Following market share surpassing 80 per cent, Pannek added that brokers would continue to play an important role in helping Australian navigate the world of lending.

“More than four in five Australians now choose a mortgage and finance broker when arranging a home loan because brokers provide choice, competition and personalised guidance.”

“The role of mortgage and finance brokers extends well beyond securing a competitive interest rate. They help clients understand their options, improve their financial literacy and make informed decisions based on their individual circumstances.”

Peter White AM, spokesperson for the FBAA, also urged brokers to encourage clients to review their lending arrangements, warning many borrowers could be vulnerable to "rate creep".

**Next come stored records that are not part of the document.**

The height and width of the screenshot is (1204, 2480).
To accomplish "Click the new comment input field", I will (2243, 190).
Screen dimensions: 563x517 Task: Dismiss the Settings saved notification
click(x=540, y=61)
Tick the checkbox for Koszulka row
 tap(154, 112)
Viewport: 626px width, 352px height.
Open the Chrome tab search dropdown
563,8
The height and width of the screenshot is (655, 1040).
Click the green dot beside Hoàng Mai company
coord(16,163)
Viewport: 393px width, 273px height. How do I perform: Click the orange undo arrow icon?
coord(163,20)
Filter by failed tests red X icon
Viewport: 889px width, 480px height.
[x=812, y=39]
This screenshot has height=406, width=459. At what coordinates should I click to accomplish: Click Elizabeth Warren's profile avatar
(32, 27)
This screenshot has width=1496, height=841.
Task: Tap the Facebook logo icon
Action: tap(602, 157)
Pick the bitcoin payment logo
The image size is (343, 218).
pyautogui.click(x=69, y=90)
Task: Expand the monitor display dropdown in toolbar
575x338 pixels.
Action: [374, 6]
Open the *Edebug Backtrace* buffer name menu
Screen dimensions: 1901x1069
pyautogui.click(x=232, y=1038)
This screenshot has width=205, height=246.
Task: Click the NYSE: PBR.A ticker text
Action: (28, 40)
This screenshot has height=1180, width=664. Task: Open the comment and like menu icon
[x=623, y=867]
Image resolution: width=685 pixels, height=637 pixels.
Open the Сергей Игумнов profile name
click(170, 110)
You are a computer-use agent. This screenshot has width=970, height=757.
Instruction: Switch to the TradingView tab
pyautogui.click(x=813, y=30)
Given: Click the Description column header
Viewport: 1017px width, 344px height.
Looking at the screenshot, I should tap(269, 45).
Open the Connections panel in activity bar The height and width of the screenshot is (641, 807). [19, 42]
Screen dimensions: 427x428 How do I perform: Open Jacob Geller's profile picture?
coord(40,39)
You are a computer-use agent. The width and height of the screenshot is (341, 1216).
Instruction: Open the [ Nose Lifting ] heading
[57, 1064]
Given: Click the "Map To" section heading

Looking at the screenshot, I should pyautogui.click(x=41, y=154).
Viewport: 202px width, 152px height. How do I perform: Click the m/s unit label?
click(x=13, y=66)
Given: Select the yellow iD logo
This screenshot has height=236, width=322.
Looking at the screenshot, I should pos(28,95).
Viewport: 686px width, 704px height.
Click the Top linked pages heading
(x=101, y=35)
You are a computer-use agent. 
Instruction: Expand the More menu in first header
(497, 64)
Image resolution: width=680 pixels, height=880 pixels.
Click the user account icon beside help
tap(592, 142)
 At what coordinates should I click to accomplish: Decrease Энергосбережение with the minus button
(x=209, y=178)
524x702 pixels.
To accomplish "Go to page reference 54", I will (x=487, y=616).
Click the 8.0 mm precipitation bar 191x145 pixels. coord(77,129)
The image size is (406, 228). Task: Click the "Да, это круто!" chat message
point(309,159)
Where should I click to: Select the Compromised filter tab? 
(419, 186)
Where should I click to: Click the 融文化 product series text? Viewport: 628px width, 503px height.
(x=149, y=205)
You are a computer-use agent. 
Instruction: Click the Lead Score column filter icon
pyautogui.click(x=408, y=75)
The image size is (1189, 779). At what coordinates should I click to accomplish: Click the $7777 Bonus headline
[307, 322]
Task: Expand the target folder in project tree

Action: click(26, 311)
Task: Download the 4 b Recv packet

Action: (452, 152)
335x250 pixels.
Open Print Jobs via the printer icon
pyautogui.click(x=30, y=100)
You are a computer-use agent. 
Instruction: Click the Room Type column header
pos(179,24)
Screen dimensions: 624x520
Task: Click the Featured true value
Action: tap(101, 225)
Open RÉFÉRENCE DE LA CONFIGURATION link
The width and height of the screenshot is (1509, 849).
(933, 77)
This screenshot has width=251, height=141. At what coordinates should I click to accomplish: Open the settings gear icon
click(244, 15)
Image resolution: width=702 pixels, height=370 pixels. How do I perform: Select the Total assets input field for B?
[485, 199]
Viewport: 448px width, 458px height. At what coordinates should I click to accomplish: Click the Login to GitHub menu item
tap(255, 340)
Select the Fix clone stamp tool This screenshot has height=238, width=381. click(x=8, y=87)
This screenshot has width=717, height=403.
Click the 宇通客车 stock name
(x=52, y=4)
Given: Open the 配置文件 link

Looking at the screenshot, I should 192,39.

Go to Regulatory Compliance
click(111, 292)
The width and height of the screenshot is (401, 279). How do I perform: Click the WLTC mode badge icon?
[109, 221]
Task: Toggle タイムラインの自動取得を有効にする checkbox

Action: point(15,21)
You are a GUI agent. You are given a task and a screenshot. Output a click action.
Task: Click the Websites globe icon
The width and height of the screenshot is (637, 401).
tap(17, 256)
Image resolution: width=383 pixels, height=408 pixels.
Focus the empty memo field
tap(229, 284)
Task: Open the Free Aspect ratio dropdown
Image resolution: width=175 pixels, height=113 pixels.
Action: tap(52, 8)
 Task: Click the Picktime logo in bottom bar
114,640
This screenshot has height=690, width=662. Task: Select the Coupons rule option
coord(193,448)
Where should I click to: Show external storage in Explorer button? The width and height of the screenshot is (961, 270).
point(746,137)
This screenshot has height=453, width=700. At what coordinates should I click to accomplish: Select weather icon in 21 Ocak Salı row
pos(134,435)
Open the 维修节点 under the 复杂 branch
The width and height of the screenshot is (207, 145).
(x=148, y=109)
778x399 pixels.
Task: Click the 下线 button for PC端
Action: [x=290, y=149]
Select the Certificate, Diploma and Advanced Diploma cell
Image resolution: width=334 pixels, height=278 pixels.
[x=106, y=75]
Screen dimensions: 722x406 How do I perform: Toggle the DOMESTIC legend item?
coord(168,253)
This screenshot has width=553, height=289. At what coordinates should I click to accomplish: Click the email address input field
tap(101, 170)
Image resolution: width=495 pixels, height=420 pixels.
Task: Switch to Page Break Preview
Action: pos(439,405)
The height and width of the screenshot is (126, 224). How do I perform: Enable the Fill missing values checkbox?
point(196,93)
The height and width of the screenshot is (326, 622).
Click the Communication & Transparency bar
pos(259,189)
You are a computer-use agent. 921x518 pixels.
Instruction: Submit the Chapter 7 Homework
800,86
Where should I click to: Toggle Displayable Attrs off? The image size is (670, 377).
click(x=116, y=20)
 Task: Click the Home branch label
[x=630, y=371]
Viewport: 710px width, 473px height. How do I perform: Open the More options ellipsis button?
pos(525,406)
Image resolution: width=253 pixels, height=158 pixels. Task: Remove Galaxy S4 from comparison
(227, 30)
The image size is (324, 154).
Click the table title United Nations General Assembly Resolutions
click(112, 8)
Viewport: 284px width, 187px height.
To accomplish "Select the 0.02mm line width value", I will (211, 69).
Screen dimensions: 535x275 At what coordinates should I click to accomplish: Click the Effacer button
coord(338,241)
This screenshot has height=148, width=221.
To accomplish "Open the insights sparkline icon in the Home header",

"Many Australians are unknowing victims of ‘rate creep’, where lenders raise rates for existing customers while offering discounted rates to new borrowers. This means you could be paying more in repayments than you should be," he said.

"It’s a competitive lending market and many borrowers are unaware they can approach their lender and ask for a rate reduction. If the lender won’t do this – and many will not as they assume you won’t leave – ask a mortgage broker to look at the market and assess your situation and the options available."

What's next?

The major banks' forecasts for this month's rate decision were broadly aligned, with all four predicting a hold at the June meeting.

What is less clear, however, is what the RBA will do at its next meeting on 10–11 August and beyond.

Australia and New Zealand Banking Group (ANZ) has forecast another hold in August, followed by an extended period of stable rates.

The bank then expects the cash rate to begin moving lower in the second half of 2027, forecasting two 25-basis-point cuts.

Economists at Commonwealth Bank of Australia (CBA) have also forecast the cash rate to remain unchanged for an extended period before two cuts in May and August 2027.

Westpac remains the most hawkish of the major banks for the remainder of this year.

"The RBA faces a difficult set of trade-offs in its near-term monetary policy decisions. As well as the more benign developments in energy prices and the conflict more broadly, some domestic data releases have been softer than generally expected," the bank said.

As a result, Westpac has forecast two further rate hikes at the August and September meetings.

Having initially been the only major bank forecasting a hike at the next meeting, NAB revised its outlook on 9 June, stating that the cash rate has likely reached the peak of the tightening cycle.

"The next move in the cash rate is likely to be down, but the timing is uncertain. To reflect shifting risks to the RBA outlook, we have brought forward our expected easing cycle from the second half of 2027 to the second quarter of 2027, which would see the cash rate end 2027 at 3.6 per cent," the bank said.